Akapelleando

Si una formación musical entre las muchas surgidas en nuestro país durante los últimos casi 30 años ha sido imitada —yo diría que hasta el cansancio— esa es, sin discusión alguna, Sampling. Son varios los clones de esta agrupación, tanto en Cuba como en la diáspora musical de la nación. Aunque ya el grupo lleva años sobre los escenarios, en cada una de sus presentaciones a las que asisto, no dejo de sorprenderme ante las ocurrencias musicales del ensamble.

Hay quienes al escucharlos piensan que el mérito de Sampling consiste en imitar con sus voces las sonoridades de variados instrumentos. Cierto que eso les ha dado notoriedad, pero no considero que el gran resultado artístico del piquete radique ahí precisamente.
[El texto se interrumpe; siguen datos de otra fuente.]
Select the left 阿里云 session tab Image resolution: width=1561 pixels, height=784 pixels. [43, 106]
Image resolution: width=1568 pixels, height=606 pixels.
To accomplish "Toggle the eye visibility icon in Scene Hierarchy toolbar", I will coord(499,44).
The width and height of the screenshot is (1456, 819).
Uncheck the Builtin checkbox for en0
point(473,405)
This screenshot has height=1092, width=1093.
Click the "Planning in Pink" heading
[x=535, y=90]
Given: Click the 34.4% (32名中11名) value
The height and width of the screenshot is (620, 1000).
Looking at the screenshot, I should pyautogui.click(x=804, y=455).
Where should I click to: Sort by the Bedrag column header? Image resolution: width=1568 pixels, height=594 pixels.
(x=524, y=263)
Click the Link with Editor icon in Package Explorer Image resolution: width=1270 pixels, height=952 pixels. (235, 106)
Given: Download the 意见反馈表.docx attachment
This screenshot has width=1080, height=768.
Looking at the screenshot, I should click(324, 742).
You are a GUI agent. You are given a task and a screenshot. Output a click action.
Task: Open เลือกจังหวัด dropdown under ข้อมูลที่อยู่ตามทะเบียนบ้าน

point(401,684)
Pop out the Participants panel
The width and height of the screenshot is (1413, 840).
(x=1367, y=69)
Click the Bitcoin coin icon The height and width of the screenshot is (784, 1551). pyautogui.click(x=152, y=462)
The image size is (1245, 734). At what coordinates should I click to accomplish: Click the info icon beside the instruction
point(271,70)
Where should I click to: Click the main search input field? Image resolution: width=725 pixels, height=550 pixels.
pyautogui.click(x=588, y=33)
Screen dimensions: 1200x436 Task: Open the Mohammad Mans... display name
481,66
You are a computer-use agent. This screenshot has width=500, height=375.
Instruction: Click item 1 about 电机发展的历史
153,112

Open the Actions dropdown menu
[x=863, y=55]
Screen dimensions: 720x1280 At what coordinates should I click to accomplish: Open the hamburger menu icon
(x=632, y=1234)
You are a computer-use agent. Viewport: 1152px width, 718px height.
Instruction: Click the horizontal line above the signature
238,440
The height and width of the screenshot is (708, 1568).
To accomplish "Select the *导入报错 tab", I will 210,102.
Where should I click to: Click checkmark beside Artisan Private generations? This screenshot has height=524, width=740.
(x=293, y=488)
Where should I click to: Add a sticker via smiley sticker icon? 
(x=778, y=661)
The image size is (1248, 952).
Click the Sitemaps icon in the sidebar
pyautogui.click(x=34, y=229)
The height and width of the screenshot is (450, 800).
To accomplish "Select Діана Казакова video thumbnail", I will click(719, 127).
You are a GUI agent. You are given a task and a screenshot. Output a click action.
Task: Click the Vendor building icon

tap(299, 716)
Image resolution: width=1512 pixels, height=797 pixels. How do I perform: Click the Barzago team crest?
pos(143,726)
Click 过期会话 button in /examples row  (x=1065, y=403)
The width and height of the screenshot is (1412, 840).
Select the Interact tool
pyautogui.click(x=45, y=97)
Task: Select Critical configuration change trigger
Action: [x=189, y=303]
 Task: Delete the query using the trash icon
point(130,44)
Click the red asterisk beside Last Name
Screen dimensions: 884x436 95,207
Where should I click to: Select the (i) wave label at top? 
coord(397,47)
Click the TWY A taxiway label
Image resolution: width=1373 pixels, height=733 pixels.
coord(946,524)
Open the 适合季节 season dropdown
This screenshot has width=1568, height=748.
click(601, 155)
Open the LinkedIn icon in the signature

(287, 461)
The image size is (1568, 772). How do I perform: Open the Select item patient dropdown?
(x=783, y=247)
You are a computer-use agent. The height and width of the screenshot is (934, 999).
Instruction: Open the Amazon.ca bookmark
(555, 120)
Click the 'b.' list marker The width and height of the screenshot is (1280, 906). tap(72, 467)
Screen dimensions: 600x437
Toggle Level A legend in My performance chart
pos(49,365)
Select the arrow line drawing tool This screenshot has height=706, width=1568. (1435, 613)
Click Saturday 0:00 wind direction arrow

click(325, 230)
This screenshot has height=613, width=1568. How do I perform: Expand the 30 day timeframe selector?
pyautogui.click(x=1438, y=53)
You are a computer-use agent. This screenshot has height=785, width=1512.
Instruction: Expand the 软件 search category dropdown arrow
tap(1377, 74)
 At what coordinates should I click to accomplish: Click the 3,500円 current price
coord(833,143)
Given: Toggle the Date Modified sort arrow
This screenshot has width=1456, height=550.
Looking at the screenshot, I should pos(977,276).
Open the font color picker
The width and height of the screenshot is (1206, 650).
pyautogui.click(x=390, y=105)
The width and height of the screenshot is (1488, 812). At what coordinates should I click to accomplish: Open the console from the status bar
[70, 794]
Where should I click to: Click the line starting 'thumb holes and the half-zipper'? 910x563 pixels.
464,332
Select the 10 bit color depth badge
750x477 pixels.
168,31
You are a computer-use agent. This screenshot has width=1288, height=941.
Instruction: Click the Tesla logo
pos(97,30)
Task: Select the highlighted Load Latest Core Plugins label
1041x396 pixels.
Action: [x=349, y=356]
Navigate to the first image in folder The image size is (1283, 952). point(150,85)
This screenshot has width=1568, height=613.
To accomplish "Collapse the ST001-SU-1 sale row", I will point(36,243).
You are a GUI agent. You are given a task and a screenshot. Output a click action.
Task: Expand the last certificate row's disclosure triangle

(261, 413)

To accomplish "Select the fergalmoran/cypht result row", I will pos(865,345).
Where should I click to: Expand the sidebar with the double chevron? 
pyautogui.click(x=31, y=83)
Quien preste verdadera atención a la propuesta y no se quede en lo aparencial, se percatará que estamos en presencia de algo muy superior a la simple mimesis y que se trata de un trabajo vocal y de armonización de altísimos valores. A lo anterior se añade que, por encima de los cambios de nómina que se han producido en la agrupación durante sus décadas de vida, existe lo que cabría denominarse un sello o sonoridad Sampling, que les distingue al asumir la diversidad de géneros y estilos que incluyen en su repertorio.


Foto: Internet


Lo anterior se vuelve a comprobar en un fonograma como el titulado Akapelleando, en mi opinión, el más acabado entre los grabados por Sampling. El ecumenismo que les ha caracterizado al escoger el material que van a interpretar resulta una de las claves definitorias para saber por dónde va la formación en este álbum, en el que encontramos desde piezas inéditas hasta relecturas de temas harto conocidos en versiones de otros músicos.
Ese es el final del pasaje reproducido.